Not taking into account the public and sector investment needed to operationalize these fabs, finding the right talent to run the fabs on a global scale will be a major challenge.
But how can you grow the pipeline of talent? According to the report, very few semiconductor companies have early-education STEM initiatives. This really is as opposed to the likes of Meta, Google, and Amazon whose initiatives target students as early as junior high school in areas like robotics lab programs and coding.
Qualcomm stands out as better-prepared than most chip players, however. The report calls the company's Thinkabit Lab a leading example in the industry, engaging more than 78,000 students within the U.S. in internet-of-things -themed summer projects across its 16 innovation campuses.
Another approach is Applied Materials, which funnels investment into local STEM education programs in central Texas to community STEM grants in Montana. Meanwhile, trade association SEMI sponsors High Tech U, where high school students take part in a two- or three-day program to build up hands-on experience within microelectronics and semiconductors.
The report indicates that other semiconductor players are unsuccessful in comparison in terms of growing pipeline by attracting high school students into appropriate STEM initiatives. Conversely, the report acknowledges that the average American high school curriculum fails to expose high-potential STEM students to engineering disciplines beyond information technology, meaning many students are unfamiliar with the core subject knowledge or exposure needed to wish to work in the semiconductor sector.
Another aspect of the industry highlighted within the report is that recruiting profiles are not perfectly defined, and that chip companies are the best off taking a look at alternative and various skillsets beyond just \”electronics.\”
Design engineering roles will probably have very specialized degree requirements, but fab technicians would often arrive from the different route.
GlobalFoundries trains new community college/traditional four-year college graduates to fill open technician and process engineering roles and upskill these to fill demand, the report notes. It suggests that this tactic is both cost-effective and feasible in the near term.

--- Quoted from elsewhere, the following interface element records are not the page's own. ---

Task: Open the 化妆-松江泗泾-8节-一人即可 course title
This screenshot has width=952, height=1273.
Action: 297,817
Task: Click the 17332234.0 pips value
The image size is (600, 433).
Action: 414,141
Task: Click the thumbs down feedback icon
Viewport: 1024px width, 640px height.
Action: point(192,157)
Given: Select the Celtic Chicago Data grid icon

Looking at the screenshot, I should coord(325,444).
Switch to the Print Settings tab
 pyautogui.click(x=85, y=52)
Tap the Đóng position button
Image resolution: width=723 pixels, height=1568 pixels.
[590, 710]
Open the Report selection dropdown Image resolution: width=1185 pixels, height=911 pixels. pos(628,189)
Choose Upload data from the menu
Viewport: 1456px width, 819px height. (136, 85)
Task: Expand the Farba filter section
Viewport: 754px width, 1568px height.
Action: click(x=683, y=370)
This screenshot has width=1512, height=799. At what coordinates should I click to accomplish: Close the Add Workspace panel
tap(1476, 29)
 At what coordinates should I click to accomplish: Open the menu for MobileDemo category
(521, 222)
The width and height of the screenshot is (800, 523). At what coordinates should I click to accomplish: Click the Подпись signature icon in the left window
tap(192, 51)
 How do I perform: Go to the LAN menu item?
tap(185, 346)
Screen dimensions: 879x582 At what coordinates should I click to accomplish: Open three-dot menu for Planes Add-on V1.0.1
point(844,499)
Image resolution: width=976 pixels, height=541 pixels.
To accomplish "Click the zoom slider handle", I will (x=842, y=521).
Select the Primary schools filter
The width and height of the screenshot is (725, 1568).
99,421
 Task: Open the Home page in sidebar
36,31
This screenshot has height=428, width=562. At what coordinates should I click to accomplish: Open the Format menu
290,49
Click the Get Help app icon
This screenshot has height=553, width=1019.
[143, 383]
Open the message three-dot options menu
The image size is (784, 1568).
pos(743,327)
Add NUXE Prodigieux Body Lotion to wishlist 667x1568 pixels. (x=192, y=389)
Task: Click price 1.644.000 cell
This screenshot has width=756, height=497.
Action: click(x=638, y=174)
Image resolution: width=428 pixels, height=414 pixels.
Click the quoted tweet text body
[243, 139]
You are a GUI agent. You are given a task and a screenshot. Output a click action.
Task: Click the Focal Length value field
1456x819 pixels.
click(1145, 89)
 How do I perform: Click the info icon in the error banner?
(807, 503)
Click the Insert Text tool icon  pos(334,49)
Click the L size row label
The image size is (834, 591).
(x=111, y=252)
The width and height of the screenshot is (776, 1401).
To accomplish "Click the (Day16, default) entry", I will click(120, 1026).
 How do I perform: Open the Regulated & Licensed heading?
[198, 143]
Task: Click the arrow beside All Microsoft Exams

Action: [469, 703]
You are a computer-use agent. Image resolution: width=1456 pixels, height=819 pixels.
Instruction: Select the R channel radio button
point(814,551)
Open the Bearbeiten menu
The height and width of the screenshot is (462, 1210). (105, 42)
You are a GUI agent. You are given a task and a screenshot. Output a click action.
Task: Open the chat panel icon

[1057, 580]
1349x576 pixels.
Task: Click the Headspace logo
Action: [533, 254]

Somewhat counter towards the geopolitical aims of the various Chips Acts, the report asserts the industry needs to be in a position to retain international graduates.
Every stage from the semiconductor value chain is incredibly dependent upon international STEM talent. In particular, North American universities have been a magnet for that world's brightest STEM talent and also the primary channel through which foreign-born semiconductor talent originates towards the U.S. International students account for two-thirds of graduate students in electrical engineering and information technology, and they've been the primary supply of growth of semiconductor talent over the last 30 years, the report states.
However, once these highly skilled individuals receive their diplomas, the current immigration law landscape causes it to be difficult to remain in the U.S.
The key takeaways on my read from the report are that the semiconductor industry needs to do more to draw in students much earlier, especially at the senior high school level, much like what hyperscalers along with other \”big tech\” information mill doing. The allure of the more glamorous brand-name tech companies is something the semiconductor sector must counter-whether they are similar incentives or any other brand perks. The recruiting profiles need to be better defined to ensure the right skillsets and abilities are targeted for all of the different roles in the diverse logistics.